◆ Assignment: Take the line containing "Zoom out with the minus button" as the first and the last line of the records below as the end, and please set down only what lies between them exactly, both ends included.
-------
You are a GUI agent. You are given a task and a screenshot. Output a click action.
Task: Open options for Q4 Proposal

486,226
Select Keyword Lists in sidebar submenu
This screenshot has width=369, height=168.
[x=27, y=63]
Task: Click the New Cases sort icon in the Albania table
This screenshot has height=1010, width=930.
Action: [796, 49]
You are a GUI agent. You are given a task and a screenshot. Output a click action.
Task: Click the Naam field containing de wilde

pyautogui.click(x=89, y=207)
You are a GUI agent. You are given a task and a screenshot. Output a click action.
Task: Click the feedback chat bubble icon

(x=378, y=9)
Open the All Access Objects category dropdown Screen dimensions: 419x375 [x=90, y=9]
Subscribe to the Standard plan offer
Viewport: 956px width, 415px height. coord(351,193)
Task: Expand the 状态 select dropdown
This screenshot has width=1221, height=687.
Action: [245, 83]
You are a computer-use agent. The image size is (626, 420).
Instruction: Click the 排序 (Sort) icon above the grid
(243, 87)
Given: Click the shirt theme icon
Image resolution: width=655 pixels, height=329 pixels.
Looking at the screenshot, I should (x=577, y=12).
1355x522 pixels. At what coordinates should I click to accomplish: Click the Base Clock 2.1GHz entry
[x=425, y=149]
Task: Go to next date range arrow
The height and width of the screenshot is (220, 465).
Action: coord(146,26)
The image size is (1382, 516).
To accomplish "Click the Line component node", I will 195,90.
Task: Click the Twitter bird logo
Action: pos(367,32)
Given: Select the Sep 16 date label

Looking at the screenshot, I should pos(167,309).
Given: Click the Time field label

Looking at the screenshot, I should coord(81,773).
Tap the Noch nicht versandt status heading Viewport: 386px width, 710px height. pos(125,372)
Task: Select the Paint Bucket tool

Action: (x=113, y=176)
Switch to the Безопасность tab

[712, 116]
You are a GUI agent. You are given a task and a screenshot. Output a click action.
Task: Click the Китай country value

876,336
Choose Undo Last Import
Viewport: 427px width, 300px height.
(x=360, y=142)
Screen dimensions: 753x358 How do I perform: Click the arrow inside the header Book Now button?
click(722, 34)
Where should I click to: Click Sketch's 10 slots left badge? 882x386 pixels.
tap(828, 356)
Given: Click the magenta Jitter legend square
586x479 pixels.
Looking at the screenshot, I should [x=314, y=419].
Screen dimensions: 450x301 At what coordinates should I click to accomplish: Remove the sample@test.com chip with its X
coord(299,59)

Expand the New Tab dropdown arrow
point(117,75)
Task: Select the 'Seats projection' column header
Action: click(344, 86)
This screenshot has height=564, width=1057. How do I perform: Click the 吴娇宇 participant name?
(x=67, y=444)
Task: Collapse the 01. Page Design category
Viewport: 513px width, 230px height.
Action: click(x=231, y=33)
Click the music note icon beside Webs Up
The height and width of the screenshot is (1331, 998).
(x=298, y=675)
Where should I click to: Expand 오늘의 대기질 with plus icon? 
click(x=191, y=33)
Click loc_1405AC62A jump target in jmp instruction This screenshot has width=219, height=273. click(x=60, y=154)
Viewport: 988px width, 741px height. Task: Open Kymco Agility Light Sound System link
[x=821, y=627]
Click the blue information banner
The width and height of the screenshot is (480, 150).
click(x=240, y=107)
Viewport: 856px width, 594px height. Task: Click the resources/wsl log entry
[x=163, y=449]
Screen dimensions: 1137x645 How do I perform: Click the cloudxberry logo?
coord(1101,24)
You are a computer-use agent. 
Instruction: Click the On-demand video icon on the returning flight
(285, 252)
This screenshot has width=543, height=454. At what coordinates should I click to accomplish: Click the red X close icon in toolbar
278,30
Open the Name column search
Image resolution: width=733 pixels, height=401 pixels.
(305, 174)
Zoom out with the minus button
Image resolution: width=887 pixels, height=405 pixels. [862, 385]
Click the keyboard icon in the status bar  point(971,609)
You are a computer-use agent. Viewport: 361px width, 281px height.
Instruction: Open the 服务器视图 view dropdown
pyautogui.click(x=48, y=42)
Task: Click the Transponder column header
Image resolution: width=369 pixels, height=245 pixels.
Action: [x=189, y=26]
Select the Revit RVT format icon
-------
◆ Completed task:
Zoom out with the minus button
Image resolution: width=887 pixels, height=405 pixels. [862, 385]
Click the keyboard icon in the status bar  point(971,609)
You are a computer-use agent. Viewport: 361px width, 281px height.
Instruction: Open the 服务器视图 view dropdown
pyautogui.click(x=48, y=42)
Task: Click the Transponder column header
Image resolution: width=369 pixels, height=245 pixels.
Action: [x=189, y=26]
Select the Revit RVT format icon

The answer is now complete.